My perspective is that while an inauguration ceremony event is optional, the inaugural swearing-in component is legally obligatory. Therefore, unlike the rest of the inauguration, where there can be some ambiguity regarding its non-government versus government status, the oath recitation is unambiguously always a government event covered by the Establishment Clause. The president elect can choose how the event is conducted. There can be an oath administrator or not, the oath can be recited in private or in public, etc. There are only a few common sense requirements.

We need good evidence that the oath was recited so the oath recitation should be recorded. When there is an oath administrator then the oath administered should be the unaltered legal oath unless the oath taker provided a proper free exercise justification for the oath being altered in writing in advance. It is unnecessary for an oath administer to append a religious codicil, so a request to do that could be, and probably should be, refused. Following the completion of the legal oath the president has an individual free exercise right to add, on his or her own initiative, a religious codicil of his or her choice. That there is an individual free exercise right in an oath of office recitation context is clearcut and in my view should not be controversial or disputed. To deny anyone a government office because of an oath of office restriction on religious content would be wrong and unfair, oaths of office are not supposed to be religious belief tests.
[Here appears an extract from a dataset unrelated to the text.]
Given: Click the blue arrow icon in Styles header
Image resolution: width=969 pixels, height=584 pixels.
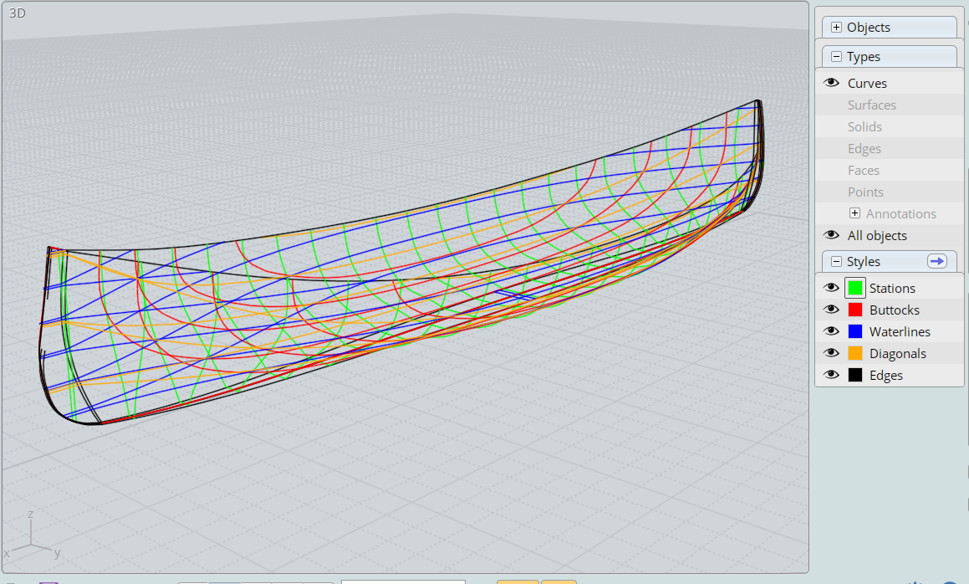Looking at the screenshot, I should click(937, 261).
The primary effect of the oath administrators always appending the same monotheistic codicil while administering the oath is to mislead the public into concluding the oath is theistic. The effect implies the corresponding intent to conceal the awkward fact that the constitutional oath of office is non-theistic. Claims that the motive for the oath administrator to alter the oath is free exercise are not credible, that is a cover-up excuse. We should be publicly challenging both the president elect and the Chief Justice to administer the oath properly, without the monotheistic codicil, and every time it is not we should publicly criticize the practice. A president instructing the Chief Justice in writing to append the monotheistic codicil is a small improvement, but we can, and should, be doing better. Acknowledgements in some of the news media, prompted by the controversy, that the oath is non-theistic are a small win for non-establishment. Yet it is the oath takers, without the unnecessary prompting of the oath administrators, who should be appending a religious codicil of their choice on their own initiatives to government oaths.